Although it has only raised $2 million so far, the United Way is confident about reaching its goal of $4.7 million. Last year's goal of $4.3 million was successful and the charity's plans to meet this year's goal include two huge events taking place in the next two weeks, said Rick Stevenson, resource development director for the London/Middlesex chapter of the United Way.
One of these events is through the London Transit Commission which is supporting the United Way on Nov. 21 with their second annual United Way Day on the Buses, where riders are urged to make a donation in addition to their bus fare.

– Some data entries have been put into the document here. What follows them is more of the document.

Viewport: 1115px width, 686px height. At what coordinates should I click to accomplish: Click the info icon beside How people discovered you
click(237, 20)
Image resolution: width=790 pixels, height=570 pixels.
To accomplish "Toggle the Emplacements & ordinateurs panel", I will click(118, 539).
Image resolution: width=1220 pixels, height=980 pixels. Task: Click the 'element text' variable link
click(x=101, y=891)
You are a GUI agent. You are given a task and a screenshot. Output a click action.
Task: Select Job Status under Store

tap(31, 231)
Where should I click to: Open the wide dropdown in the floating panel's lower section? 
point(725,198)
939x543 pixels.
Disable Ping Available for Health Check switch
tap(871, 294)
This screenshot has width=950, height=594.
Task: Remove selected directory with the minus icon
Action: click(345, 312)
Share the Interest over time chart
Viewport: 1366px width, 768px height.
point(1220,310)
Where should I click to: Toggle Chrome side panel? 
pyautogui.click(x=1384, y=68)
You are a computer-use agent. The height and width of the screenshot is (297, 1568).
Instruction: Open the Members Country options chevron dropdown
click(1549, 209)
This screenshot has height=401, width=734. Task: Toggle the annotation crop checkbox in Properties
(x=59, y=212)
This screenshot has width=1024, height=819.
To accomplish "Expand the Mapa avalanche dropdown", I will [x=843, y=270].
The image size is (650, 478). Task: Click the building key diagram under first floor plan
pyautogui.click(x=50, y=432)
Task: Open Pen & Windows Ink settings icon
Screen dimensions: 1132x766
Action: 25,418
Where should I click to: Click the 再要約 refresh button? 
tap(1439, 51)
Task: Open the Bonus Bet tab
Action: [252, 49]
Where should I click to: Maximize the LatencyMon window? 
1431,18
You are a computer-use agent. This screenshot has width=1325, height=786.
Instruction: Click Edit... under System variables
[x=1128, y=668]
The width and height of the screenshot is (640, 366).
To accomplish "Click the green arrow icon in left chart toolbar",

Another major event scheduled in the attempt to meet their goal, Stevenson said, is the Royal Canadian Mounted Police silent auction at the Talbot Centre from Nov. 17 to 20.
The educational division of the United Way, which includes Western and Fanshawe College as well as public and Catholic schools in London, is responsible for a large aspect of the London and Middlesex campaign, Judy Corneil, co-chair of the education division of the United Way, said. Although she could not disclose the amount of money raised, she was very hopeful they would reach their goal.
Kirsten Bennett, co-chair of Western's United Way campaign, said as of last Monday, Western had raised $54,000 a number which is significantly short of the $260,000 goal they are hoping to reach by the end of next week. John Bayliss, United Way commissioner for the University Students' Council, said although they did not reach their $20,000 goal, they did manage to raise at least $14,000, which was more than was raised last year.
Corneil said bringing United Way fund-raisers into schools is very important, as it helps educate students and teachers about the importance of the charity and raises a great deal of money for the organization.
Statistics complied by the United Way of London and Middlesex reveal one in every three London households rely on the United Way which provides financial support to low-income families, as well as counselling for troubled teens and many other services.
Some United Way recipients include the 26 per cent of London children living in poverty, as well as the 50,000 Londoners living with disabilities.